- _Data for this exercise_
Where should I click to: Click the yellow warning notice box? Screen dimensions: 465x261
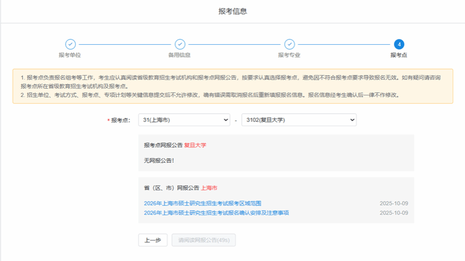pos(233,86)
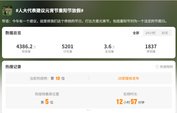This screenshot has height=113, width=177.
Task: Open the #人大代表建议元宵节重阳节放假# topic title
Action: pos(50,11)
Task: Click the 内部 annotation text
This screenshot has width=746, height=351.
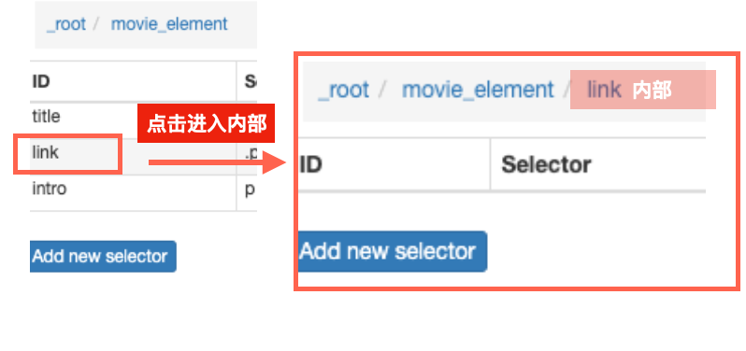Action: coord(652,91)
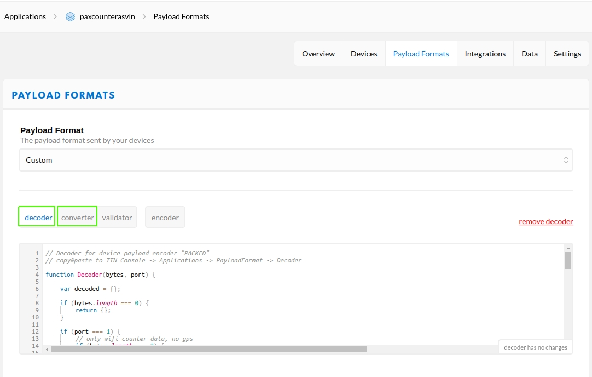The height and width of the screenshot is (377, 592).
Task: Switch to the converter function tab
Action: (78, 218)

- _Exercise goal_
Where pictures sit among the data above, omit them, and output the rest exactly.

- _Answer to the exercise_
Where should I click to: Click the yellow warning notice box? Screen dimensions: 465x261
pos(233,86)
This screenshot has height=113, width=177.
Task: Open the #人大代表建议元宵节重阳节放假# topic title
Action: pos(50,11)
Task: Click the 内部 annotation text
This screenshot has width=746, height=351.
Action: coord(652,91)
The height and width of the screenshot is (377, 592).
Task: Switch to the converter function tab
Action: (78, 218)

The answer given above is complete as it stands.